[RFC - Python Scripting] New method gdb.Architecture.disassemble

Siva Chandra sivachandra@google.com
Thu Feb 14 22:46:00 GMT 2013


I now have a patch (find it attached) which has been tweaked based on
comments from Doug.

Thanks Doug, for another round of detailed feedback.

2013-02-13  Siva Chandra Reddy  <sivachandra@google.com>

        Add a new method 'disassemble' to gdb.Architecture class.
        * python/py-arch.c (archpy_disassmble): Implementation of the
        new method gdb.Architecture.disassemble.
        (arch_object_methods): Add entry for the new method.

doc/

        * gdb.texinfo (Architectures In Python): Add description about
        the new method gdb.Architecture.disassemble.

testsuite/

        * gdb.python/py-arch.c: New test case
        * gdb.python/py-arch.exp: New tests to test
        gdb.Architecture.disassemble
        * gdb.python/Makefile.in: Add py-arch to the list of
        EXECUTABLES.

On Wed, Feb 13, 2013 at 12:42 PM, Doug Evans <dje@google.com> wrote:
> Reading beyond high seems counterintuitive, but I can understand why it's easiest if it works that way.
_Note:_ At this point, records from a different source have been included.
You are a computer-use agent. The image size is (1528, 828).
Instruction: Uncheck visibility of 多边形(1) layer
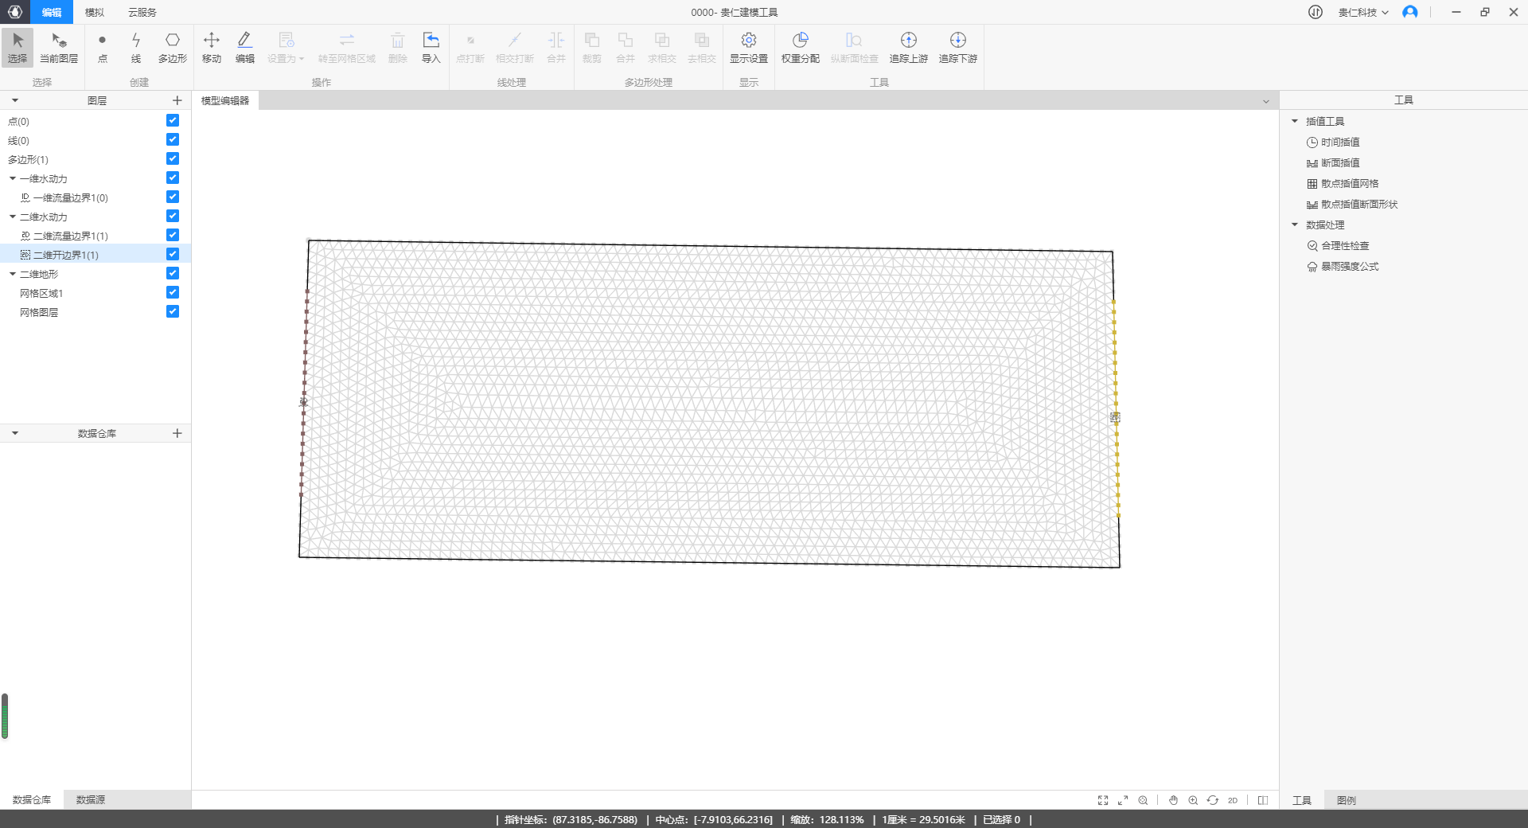tap(173, 159)
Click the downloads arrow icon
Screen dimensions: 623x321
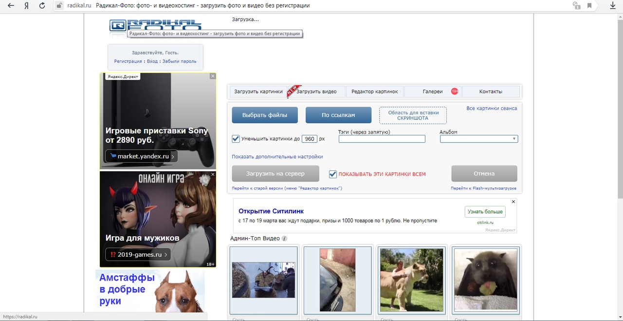tap(613, 6)
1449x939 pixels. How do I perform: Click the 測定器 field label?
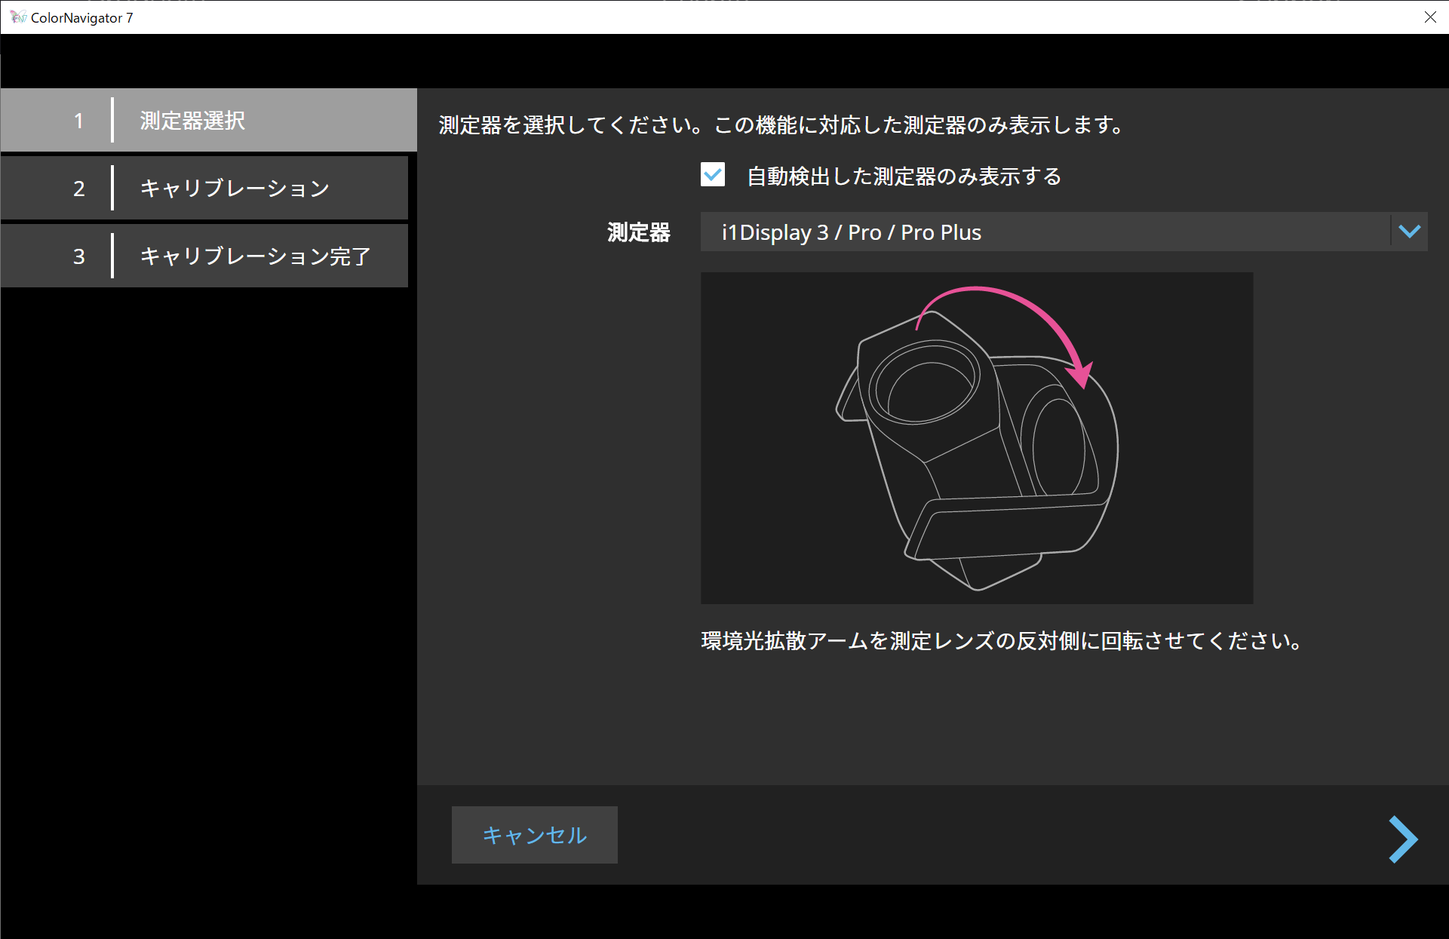pyautogui.click(x=638, y=232)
I made it that way because I used the way 'disassemble' command works
as my guideline for this Python disassemble feature. However, I made
Python API to disassemble instructions which have a start address in
[start, end], while the disassemble command does the same in [start,
end).

> Also, I can imagine a user wanting to specify a count instead of high.
> How about supporting both "high" and "count", with the default being high is unspecified and count=1?

I have now added a count argument.

> Including the function name and offset in the output feels wrong.
> It's trying to make the API call do too much.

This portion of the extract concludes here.